We are collecting some analytics data for contacts & each page they visit. A lot of the analytics data is from malicious attacks or bots, so they are hitting like 20+ pages
For data like:
n, d
John, 2020-01-01 00:00:10
John, 2020-01-01 00:00:30
John, 2020-01-01 00:00:50
John, 2020-01-01 00:01:10
John, 2020-01-01 00:01:30
John, 2020-01-01 00:01:50
You could group on raw minute precision of the date; it might be sufficient:
SELECT n, DATEDIFF(minute, CAST(d as date), d)
FROM t
GROUP BY n, DATEDIFF(minute, CAST(d as date), d)
HAVING COUNT(*) > 20
Of course, you might get someone who blats 20 requests across the minute boundary so that half fall in each minute.

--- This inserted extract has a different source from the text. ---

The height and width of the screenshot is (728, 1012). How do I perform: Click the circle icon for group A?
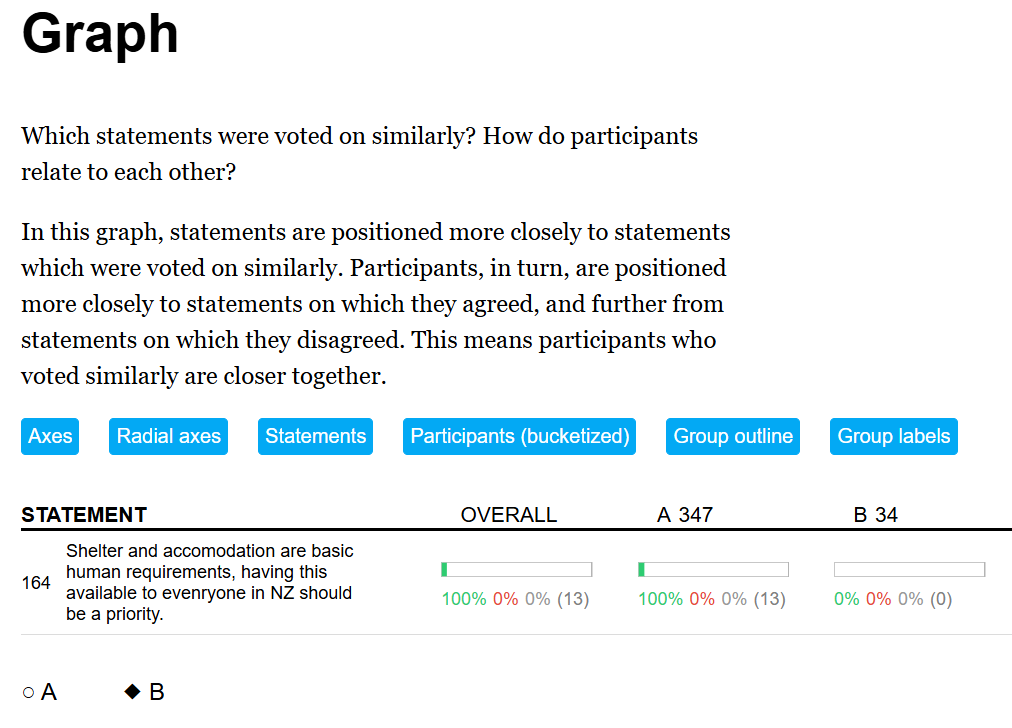click(28, 692)
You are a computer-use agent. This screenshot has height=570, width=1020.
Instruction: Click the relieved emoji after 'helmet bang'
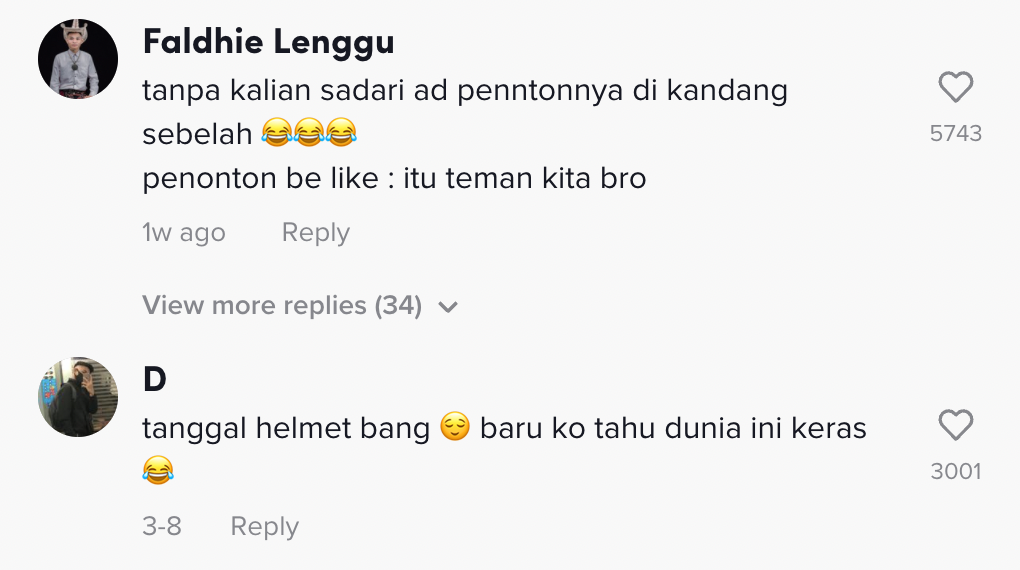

You could counter for that by adding 30 seconds to all their times and unioning the two queries
There are other things you could do such as a coordinated query that looks back over the past minute to find how many rows were within the same minute sliding window:
SELECT
n,
(SELECT COUNT(*) FROM t tI WHERE tI.n = tO.n AND tI.d BETWEEN DATEADD(minute, -1, tO.d) AND tO.d) ct
FROM
t tO
This resultset could then be queried for a GROUP BY n HAVING MAX(ct) > 20
..
Footnote: it's a shame SQLS doesn't support ranging on dates in its window functions like Oracle does; COUNT(*) OVER(PARTITION BY n ORDER BY d RANGE BETWEEN INTERVAL 1 MINUTE PRECEDING AND 0)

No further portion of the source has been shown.